6 z/OS上のIMSからUNIX上のOracle Tuxedo Application Runtime for IMS UsersへのCOBOLアプリケーションの移行
z/OS上のIMSの制御の下に実行されているCOBOLアプリケーションを移行するには、次のステップを実行する必要があります。
- ART Workbenchを使用してCOBOLソース・コードを変換します
- z/OS上のIMSマクロに従って、Tuxedo ART for IMSの構成ファイルをカスタマイズします。

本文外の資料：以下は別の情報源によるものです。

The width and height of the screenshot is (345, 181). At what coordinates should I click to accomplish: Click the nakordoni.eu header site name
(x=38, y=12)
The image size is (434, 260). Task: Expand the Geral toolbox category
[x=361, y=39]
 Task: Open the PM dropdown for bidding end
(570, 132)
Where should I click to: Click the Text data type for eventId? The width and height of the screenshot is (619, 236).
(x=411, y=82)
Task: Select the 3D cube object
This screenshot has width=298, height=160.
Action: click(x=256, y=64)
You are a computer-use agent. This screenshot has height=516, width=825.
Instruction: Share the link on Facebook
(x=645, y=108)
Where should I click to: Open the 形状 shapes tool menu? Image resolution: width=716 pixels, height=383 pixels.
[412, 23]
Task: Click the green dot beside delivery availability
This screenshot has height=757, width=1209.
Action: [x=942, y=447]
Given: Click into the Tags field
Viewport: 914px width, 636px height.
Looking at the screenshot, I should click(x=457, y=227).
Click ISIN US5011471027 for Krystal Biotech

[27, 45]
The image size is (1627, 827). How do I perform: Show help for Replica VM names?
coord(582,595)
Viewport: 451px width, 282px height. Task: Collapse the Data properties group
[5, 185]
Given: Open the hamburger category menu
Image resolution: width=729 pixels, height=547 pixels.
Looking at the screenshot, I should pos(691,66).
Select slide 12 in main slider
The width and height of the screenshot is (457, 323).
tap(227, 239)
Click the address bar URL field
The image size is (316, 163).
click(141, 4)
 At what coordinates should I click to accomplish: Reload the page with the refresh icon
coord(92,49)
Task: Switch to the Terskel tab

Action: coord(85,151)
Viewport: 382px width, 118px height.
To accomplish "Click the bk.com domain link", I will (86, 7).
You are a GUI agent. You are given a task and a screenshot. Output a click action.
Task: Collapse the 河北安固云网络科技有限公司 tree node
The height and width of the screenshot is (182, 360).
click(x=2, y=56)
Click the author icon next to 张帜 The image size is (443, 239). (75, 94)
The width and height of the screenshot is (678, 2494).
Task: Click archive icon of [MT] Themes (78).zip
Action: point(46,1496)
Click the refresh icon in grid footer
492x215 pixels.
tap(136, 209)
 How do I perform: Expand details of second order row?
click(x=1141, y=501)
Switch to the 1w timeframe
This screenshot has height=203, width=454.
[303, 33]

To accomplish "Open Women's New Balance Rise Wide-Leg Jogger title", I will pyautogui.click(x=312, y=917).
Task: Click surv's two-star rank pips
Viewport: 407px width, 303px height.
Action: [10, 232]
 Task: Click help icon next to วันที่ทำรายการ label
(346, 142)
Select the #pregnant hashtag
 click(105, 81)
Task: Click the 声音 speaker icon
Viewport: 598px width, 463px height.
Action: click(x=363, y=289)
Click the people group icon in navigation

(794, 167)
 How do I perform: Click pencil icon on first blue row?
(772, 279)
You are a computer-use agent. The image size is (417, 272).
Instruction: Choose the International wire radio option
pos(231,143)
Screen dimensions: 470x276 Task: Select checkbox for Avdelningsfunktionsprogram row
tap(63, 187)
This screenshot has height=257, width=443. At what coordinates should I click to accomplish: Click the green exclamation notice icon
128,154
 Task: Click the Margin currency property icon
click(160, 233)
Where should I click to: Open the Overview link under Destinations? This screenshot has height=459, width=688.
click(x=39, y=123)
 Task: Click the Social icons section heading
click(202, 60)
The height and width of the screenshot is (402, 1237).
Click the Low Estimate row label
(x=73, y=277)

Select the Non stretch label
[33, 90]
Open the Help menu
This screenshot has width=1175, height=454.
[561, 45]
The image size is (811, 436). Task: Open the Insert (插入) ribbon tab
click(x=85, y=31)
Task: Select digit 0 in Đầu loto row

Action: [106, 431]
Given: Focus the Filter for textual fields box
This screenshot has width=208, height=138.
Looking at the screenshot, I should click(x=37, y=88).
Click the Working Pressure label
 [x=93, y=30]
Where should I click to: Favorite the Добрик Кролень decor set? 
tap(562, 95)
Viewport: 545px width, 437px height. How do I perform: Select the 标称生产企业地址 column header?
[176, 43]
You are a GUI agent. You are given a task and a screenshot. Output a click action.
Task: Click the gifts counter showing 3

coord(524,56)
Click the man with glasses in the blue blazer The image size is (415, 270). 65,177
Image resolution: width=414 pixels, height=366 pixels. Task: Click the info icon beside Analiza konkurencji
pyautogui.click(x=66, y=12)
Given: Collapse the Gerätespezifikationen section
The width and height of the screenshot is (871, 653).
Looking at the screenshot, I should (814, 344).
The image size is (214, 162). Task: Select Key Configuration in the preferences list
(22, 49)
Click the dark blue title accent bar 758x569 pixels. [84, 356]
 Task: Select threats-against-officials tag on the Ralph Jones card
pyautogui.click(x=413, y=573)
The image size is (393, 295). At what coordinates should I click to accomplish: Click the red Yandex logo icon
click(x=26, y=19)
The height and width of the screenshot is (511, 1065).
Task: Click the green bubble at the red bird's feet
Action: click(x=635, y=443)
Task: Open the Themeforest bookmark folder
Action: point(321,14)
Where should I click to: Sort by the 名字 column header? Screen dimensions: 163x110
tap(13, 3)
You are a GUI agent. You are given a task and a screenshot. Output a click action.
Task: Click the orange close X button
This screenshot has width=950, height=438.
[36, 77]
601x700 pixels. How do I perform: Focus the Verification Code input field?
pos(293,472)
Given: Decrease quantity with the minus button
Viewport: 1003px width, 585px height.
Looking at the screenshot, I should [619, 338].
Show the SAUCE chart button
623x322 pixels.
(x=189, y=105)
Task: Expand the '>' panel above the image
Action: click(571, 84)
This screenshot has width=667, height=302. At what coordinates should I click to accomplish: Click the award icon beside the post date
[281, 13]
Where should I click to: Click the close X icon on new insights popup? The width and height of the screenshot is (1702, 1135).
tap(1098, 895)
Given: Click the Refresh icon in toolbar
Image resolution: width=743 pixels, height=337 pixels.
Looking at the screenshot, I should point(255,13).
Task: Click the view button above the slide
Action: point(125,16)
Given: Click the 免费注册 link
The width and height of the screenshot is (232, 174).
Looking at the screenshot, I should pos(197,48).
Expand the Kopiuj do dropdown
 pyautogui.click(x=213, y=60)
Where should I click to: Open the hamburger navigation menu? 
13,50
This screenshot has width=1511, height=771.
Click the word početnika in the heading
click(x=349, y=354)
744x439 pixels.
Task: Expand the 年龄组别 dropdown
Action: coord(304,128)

- Tuxedo ART for IMSサーバーで構成されているOracle Tuxedoアプリケーションを定義および起動し、3270端末上でトランザクションを送信することで、目的のCOBOLアプリケーションを実行するか、ARTバッチ・ランタイムによってJOBを実行します。
6.1 COBOLプログラムの変換
z/OS上のIMSからのCOBOLソース・プログラムは、最初にART Workbenchによって変換する必要があります。変換後、変換されたソース・プログラムはMicro Focus COBOLまたはCOBOL-ITコンパイラで.gntファイルにコンパイルできます。COBOLソース・プログラムの変換の詳細は、ART Workbenchのドキュメントを参照してください。COBOLソース・プログラムのコンパイルの詳細は、Micro Focus COBOLまたはCOBOL-ITのドキュメントを参照してください。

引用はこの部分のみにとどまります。